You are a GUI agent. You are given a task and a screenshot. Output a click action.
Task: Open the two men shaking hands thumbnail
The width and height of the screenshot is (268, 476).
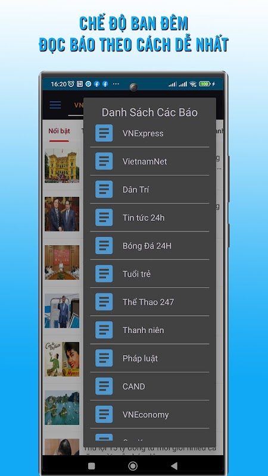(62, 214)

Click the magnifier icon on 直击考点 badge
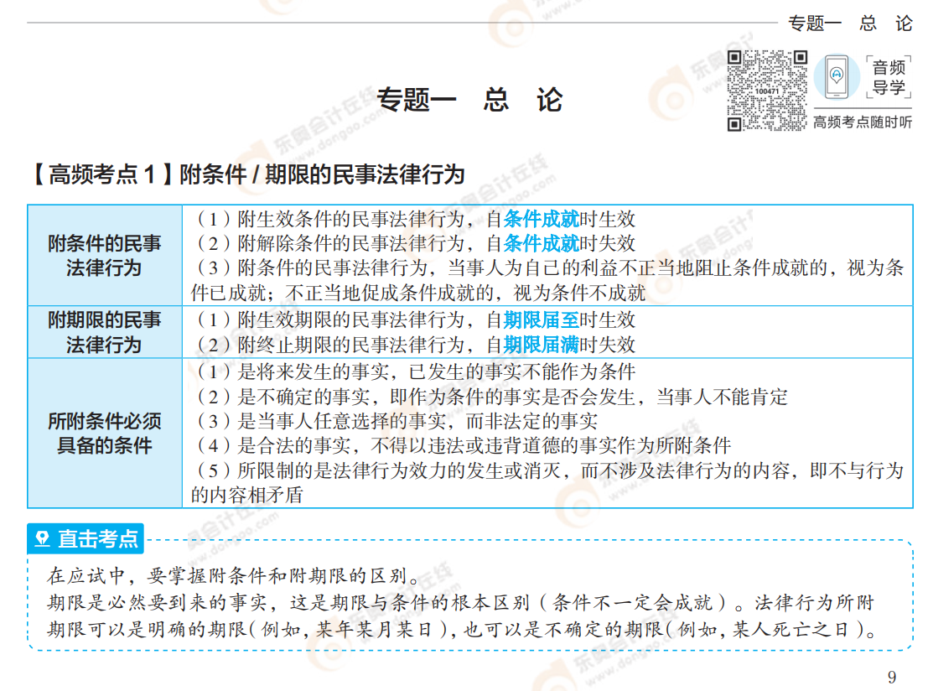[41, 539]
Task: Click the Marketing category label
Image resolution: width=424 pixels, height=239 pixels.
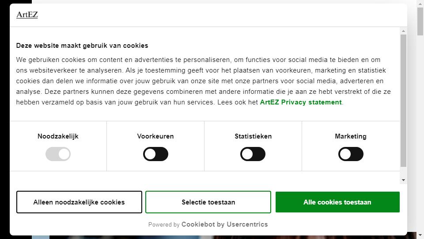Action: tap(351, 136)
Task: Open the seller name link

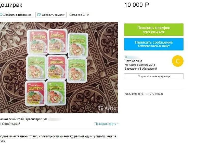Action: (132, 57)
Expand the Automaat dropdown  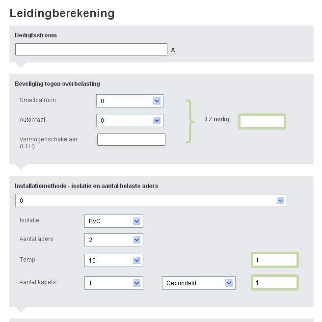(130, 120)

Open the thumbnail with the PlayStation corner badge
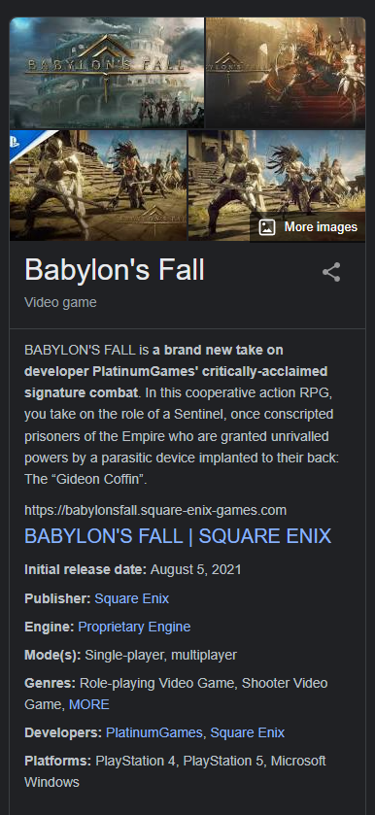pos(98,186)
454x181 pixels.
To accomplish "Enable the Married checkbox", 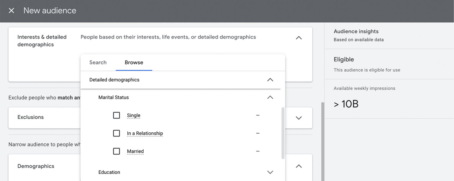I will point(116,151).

==

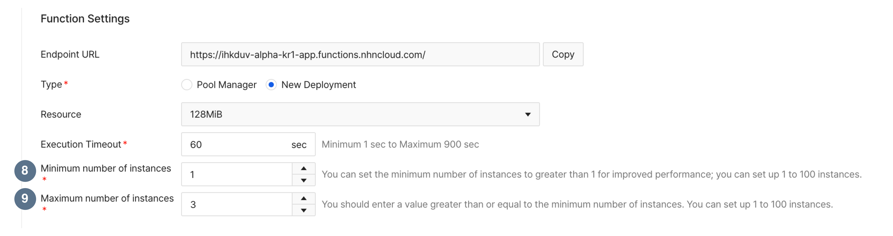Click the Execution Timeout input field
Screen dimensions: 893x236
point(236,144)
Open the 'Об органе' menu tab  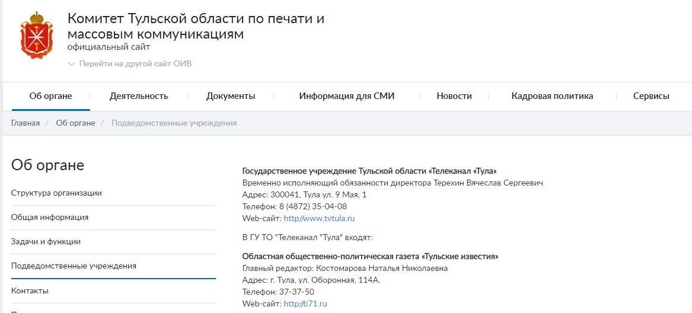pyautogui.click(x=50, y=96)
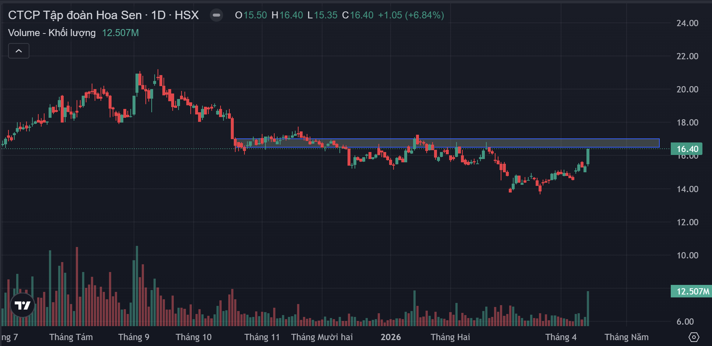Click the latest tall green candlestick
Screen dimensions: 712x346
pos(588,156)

* * *

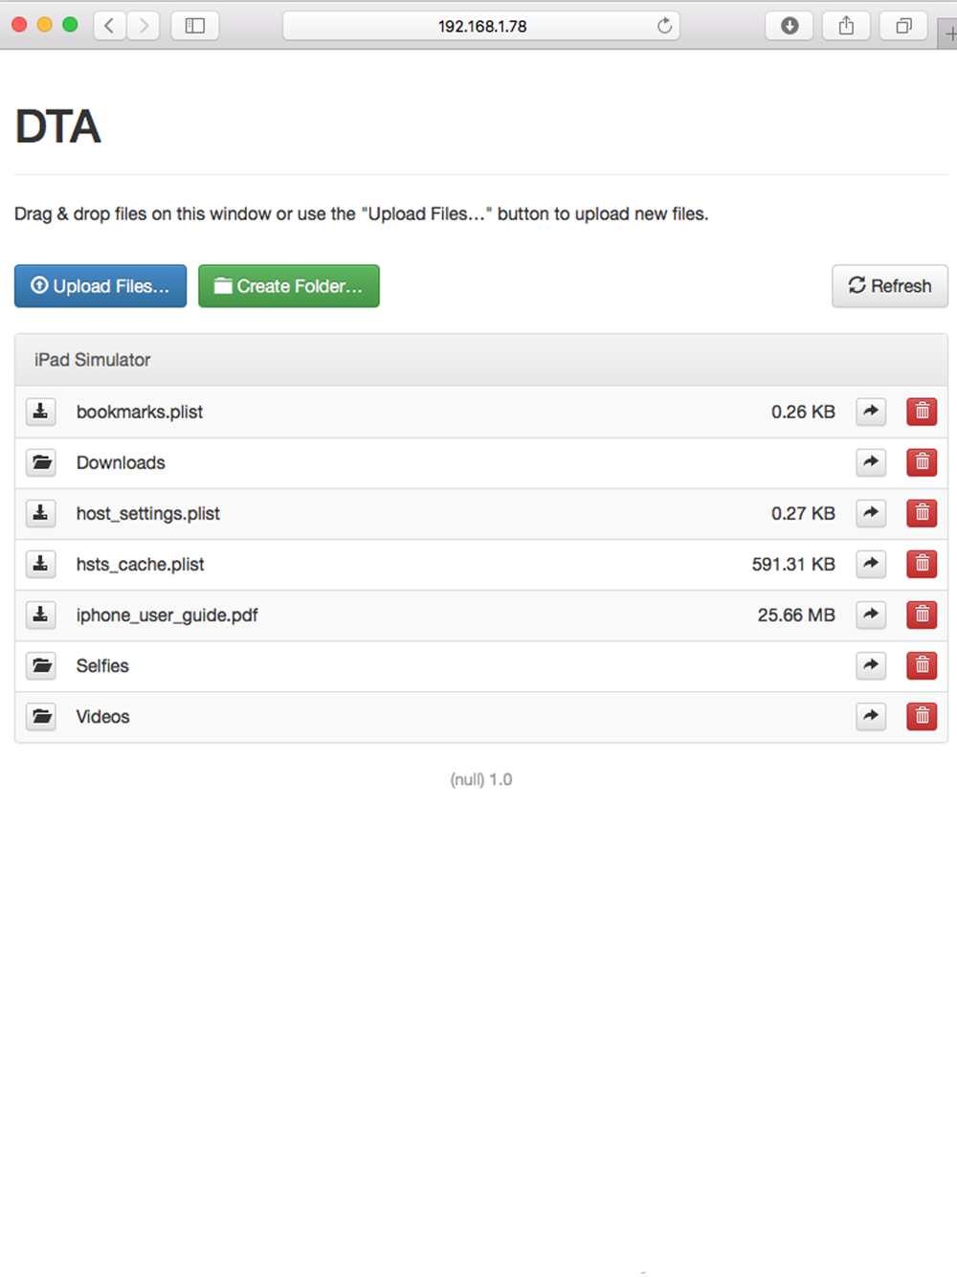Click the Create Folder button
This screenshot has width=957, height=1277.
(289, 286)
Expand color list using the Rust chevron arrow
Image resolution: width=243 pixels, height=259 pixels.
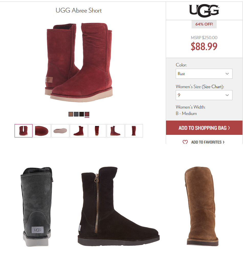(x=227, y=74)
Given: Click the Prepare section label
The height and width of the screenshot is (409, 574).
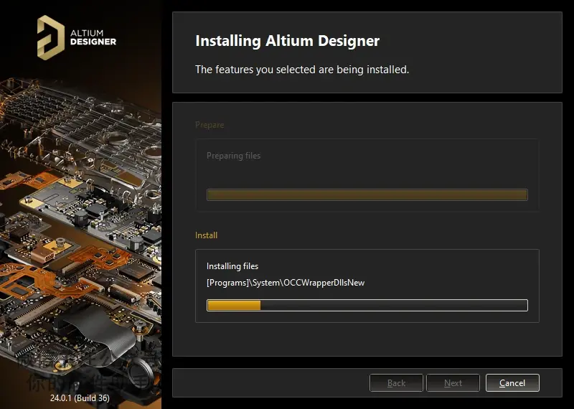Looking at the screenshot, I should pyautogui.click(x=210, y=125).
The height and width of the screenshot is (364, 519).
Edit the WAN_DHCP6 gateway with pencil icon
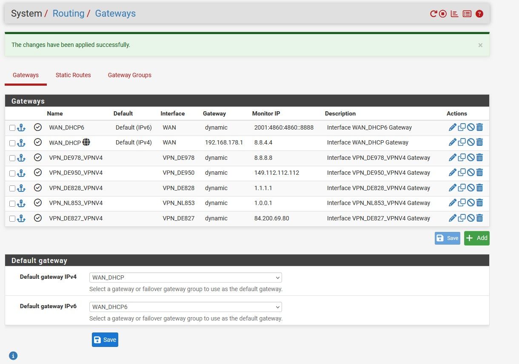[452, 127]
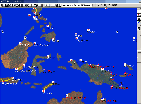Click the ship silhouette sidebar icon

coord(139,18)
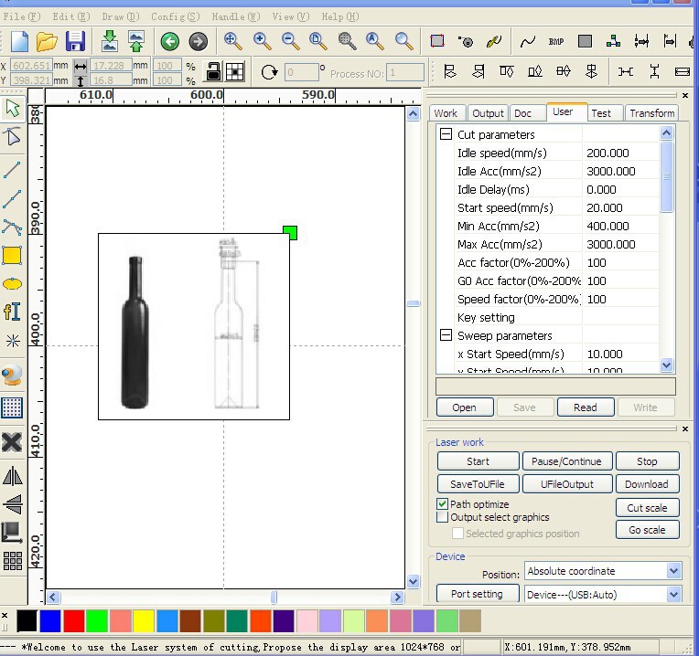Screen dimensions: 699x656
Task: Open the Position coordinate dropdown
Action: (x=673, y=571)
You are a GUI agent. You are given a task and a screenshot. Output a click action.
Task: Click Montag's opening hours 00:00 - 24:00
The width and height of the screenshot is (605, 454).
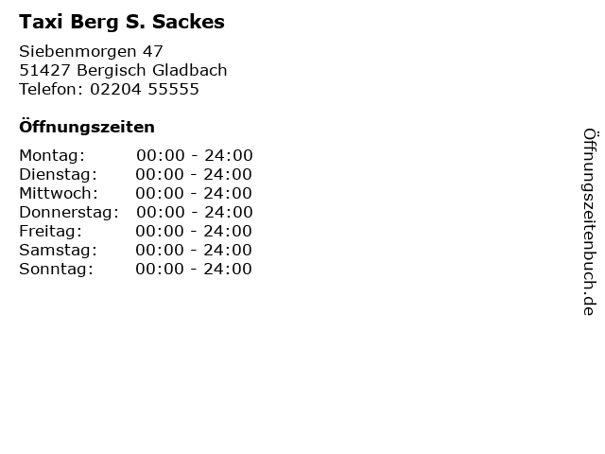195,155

# [Assignment]
For the string "label", return every line of the data where it appears.

# [Written response]
Task: Click the Marketing category label
Given: Click the Prepare section label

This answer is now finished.